Exercise instructions:
For this exercise, return exactly the lines of the material below that begin at the one with "You are a computer-use agent. This" and stop after the one with "Click the orange".

Dataset records:

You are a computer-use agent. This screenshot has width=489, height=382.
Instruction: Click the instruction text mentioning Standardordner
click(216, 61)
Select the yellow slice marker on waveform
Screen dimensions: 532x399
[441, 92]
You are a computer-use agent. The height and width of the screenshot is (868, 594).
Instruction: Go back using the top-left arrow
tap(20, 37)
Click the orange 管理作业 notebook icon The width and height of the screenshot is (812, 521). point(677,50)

--

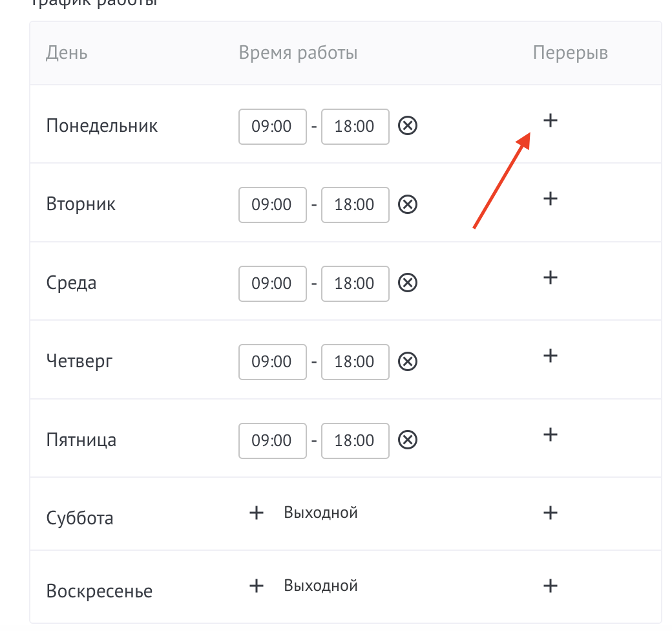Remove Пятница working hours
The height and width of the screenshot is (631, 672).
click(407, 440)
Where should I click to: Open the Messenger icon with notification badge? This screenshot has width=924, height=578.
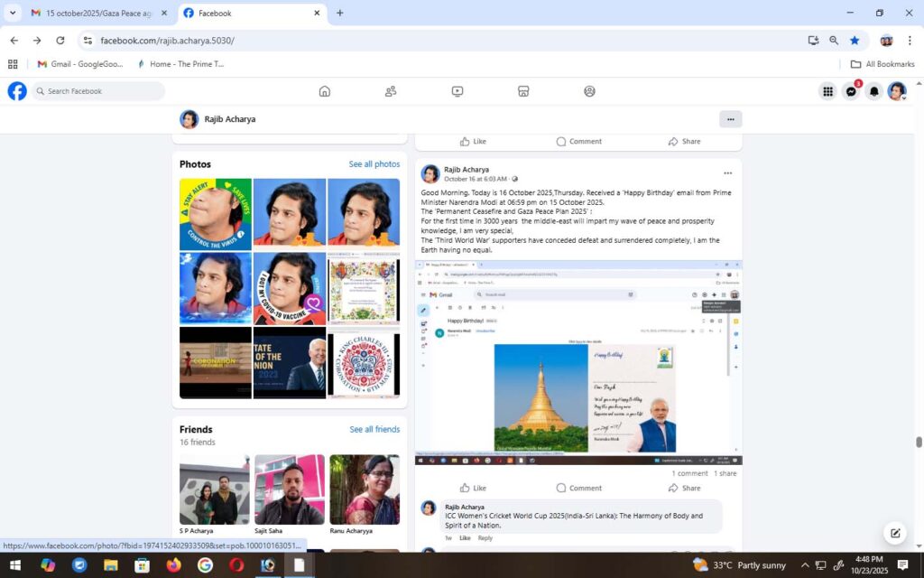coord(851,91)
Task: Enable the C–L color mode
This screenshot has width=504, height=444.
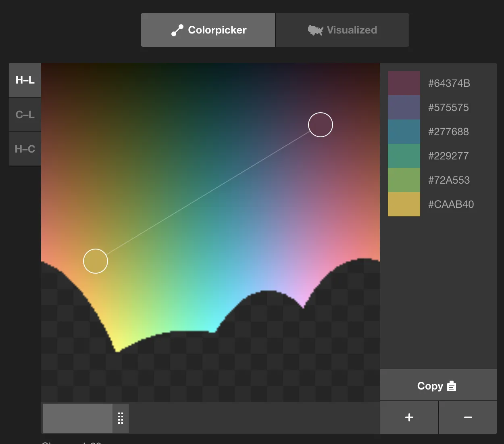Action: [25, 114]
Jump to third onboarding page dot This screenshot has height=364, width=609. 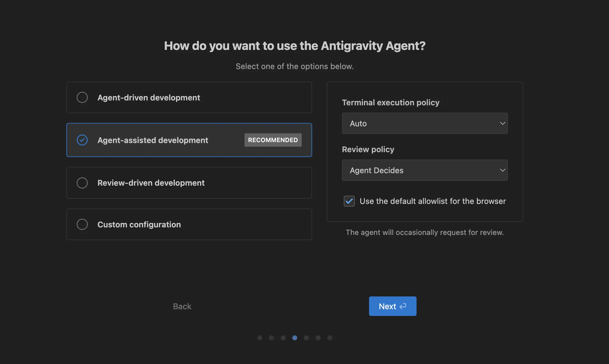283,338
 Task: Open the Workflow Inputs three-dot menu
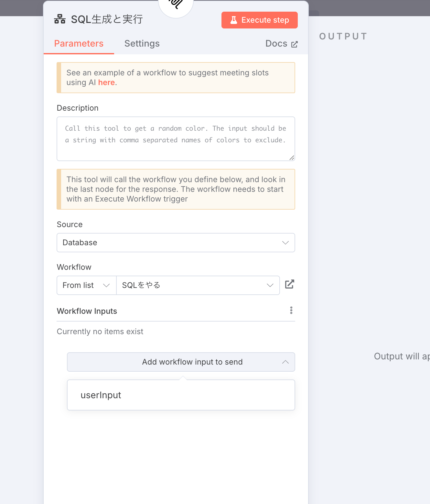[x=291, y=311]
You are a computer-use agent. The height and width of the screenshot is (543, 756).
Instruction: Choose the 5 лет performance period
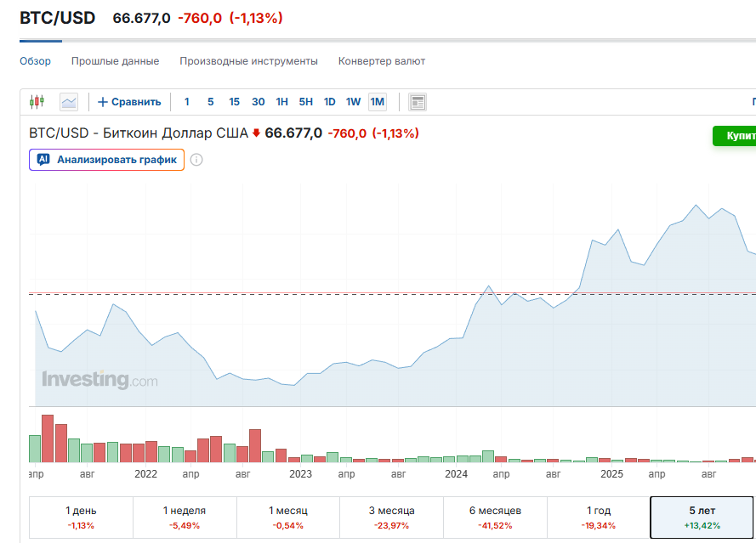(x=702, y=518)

Output:
You are a computer-use agent. This screenshot has width=489, height=382.
Instruction: Click the instruction text mentioning Standardordner
click(216, 61)
Select the yellow slice marker on waveform
Screen dimensions: 532x399
[441, 92]
You are a computer-use agent. The height and width of the screenshot is (868, 594).
Instruction: Go back using the top-left arrow
tap(20, 37)
Click the orange 管理作业 notebook icon The width and height of the screenshot is (812, 521). point(677,50)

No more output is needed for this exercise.